- Exercise details:
Starting at the line that holds "You are a computer-use" and stopping at the line that holds "Instruction: Follow the Petr Louda link", restate the records below word for word, with both of those lines included.

- Source information:
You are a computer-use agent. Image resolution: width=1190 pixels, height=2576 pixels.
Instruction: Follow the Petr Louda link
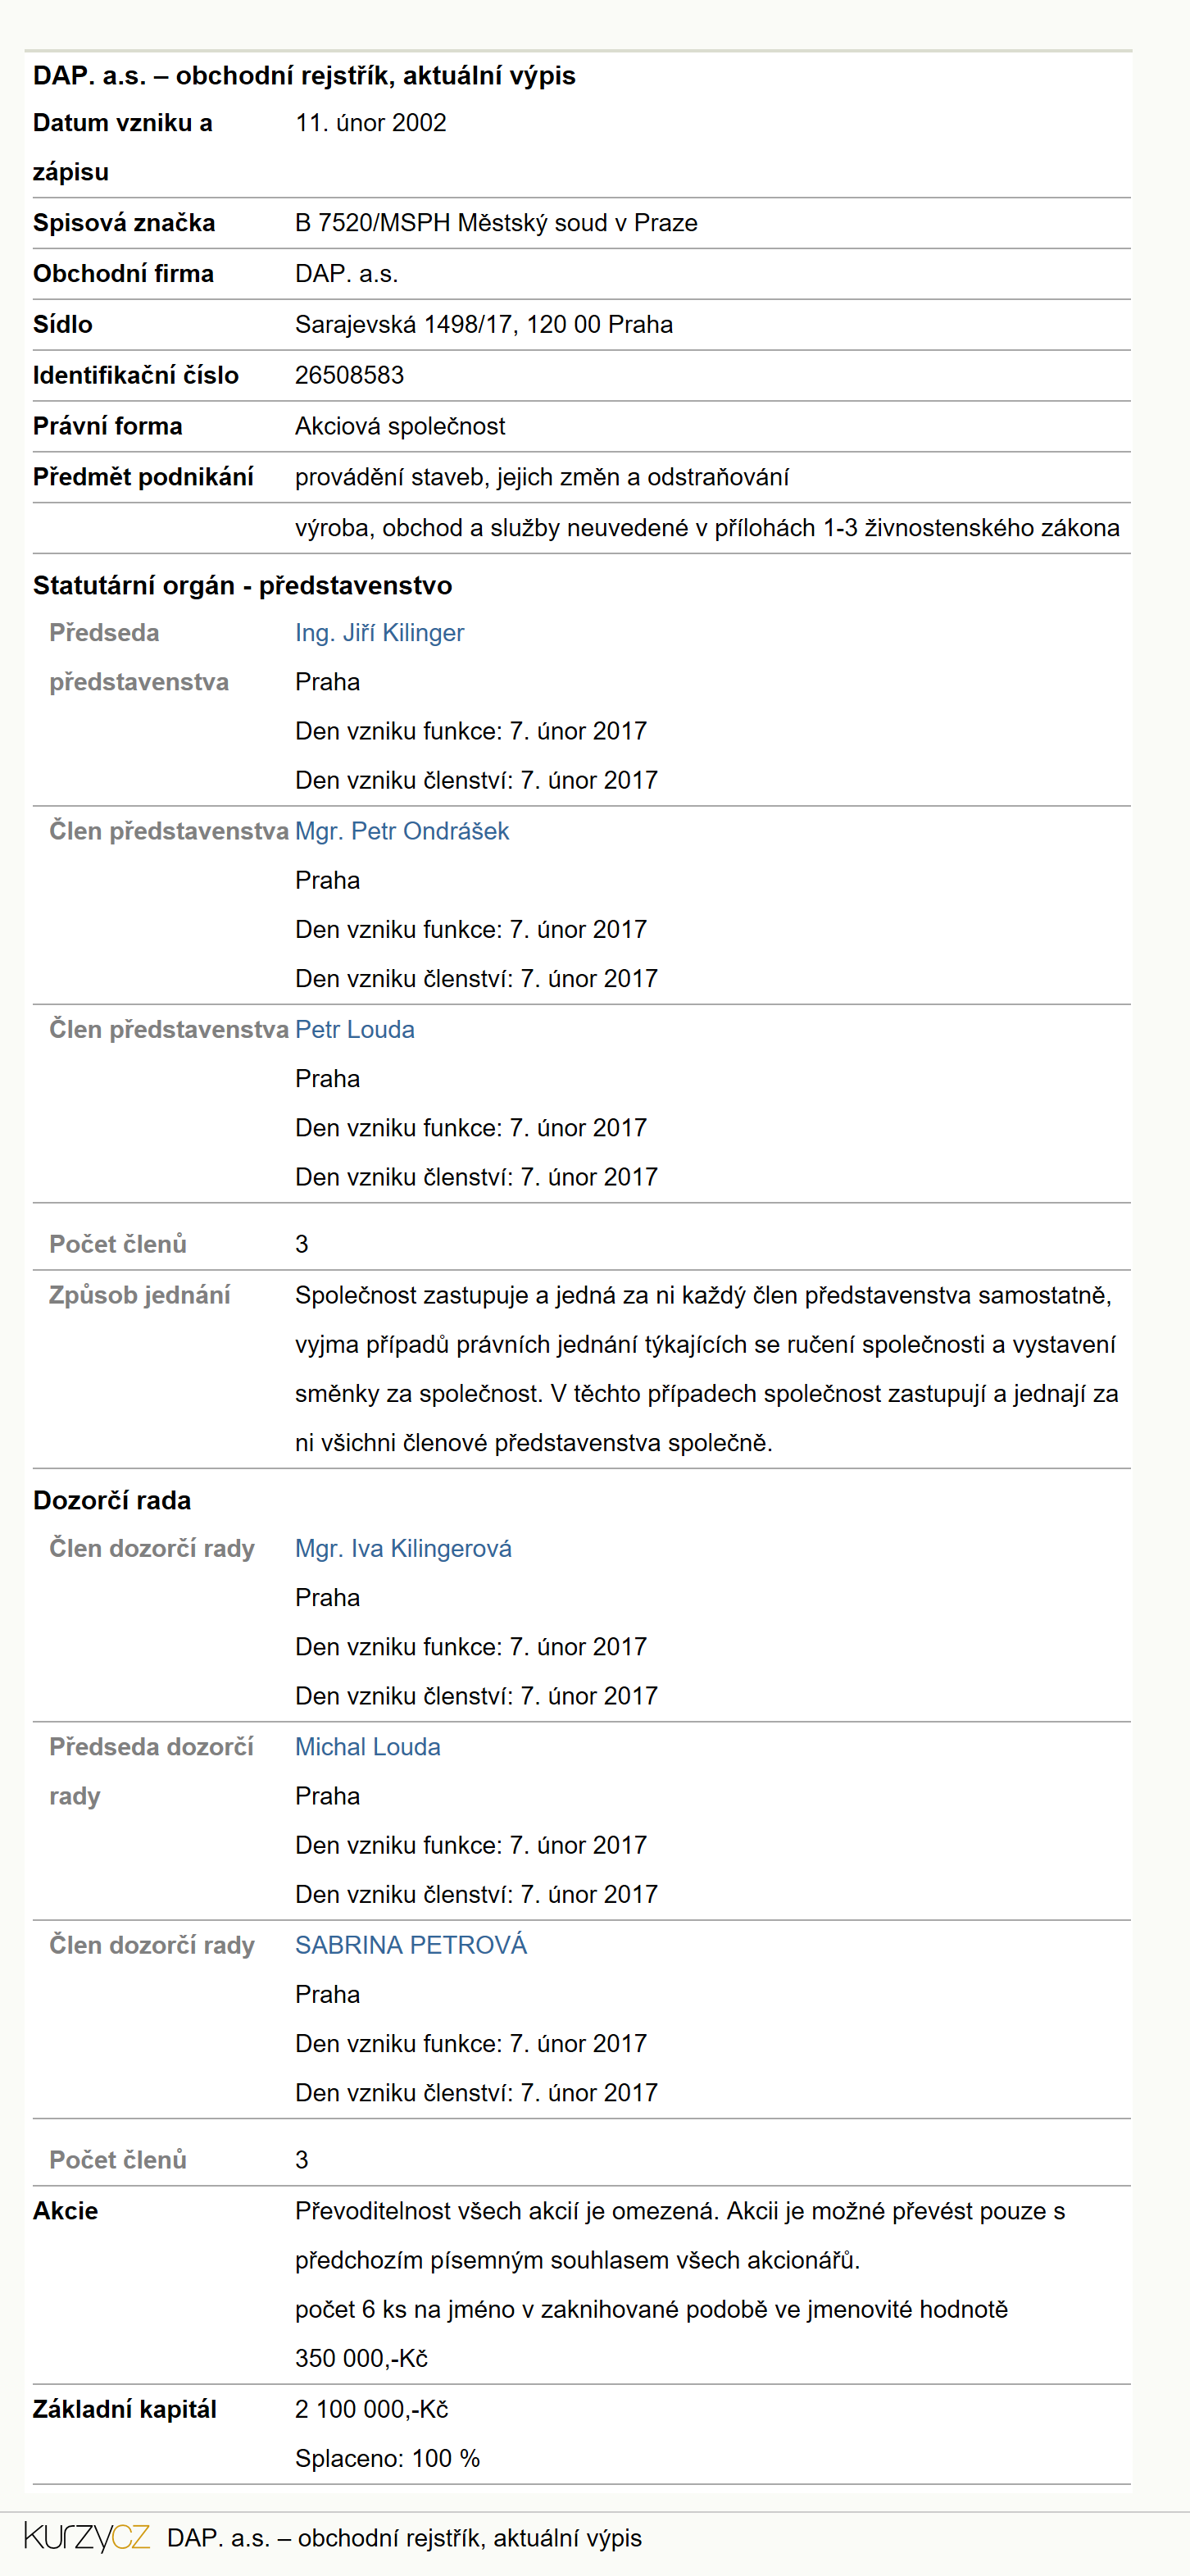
--
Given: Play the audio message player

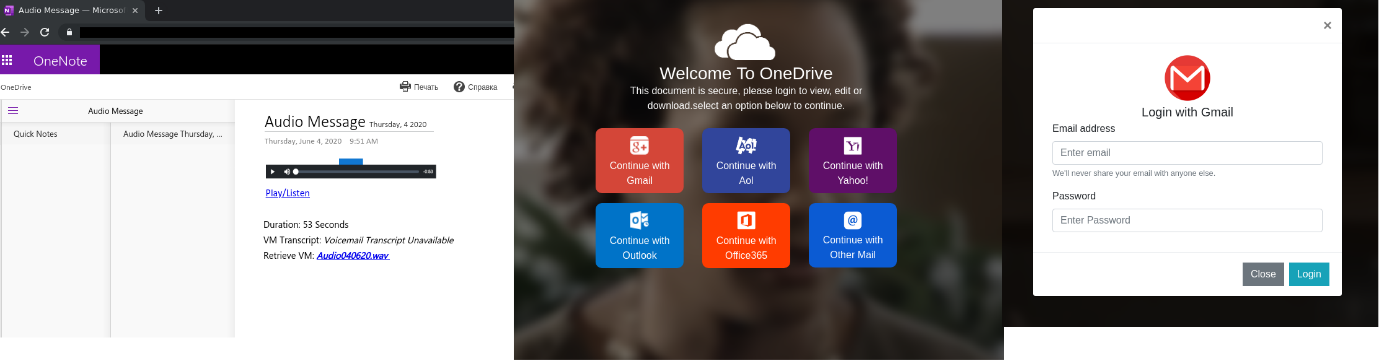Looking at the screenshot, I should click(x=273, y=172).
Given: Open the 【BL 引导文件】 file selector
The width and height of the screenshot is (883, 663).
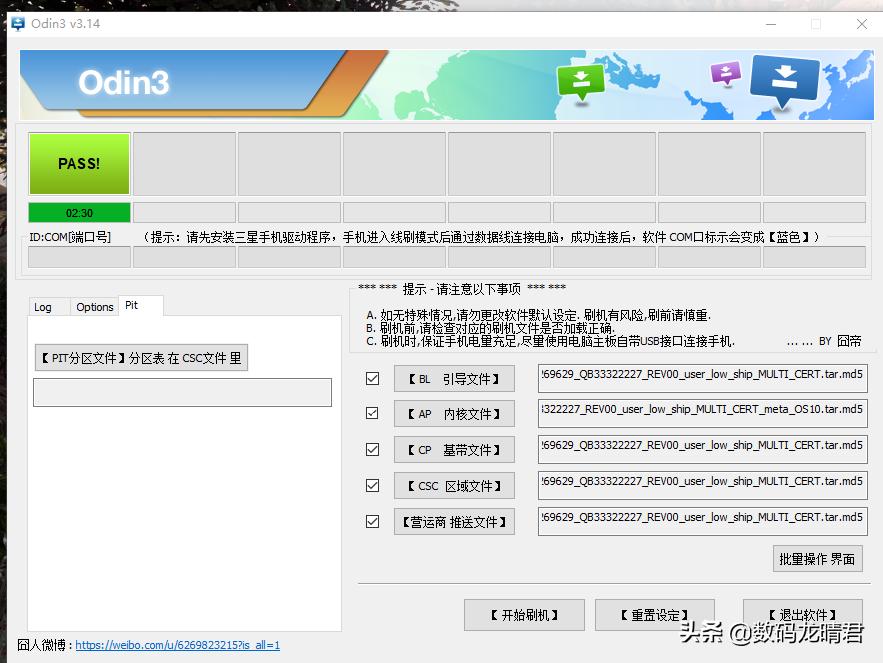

- Result for this exercise:
You are a computer-use agent. Image resolution: width=1190 pixels, height=2576 pixels.
Instruction: Follow the Petr Louda link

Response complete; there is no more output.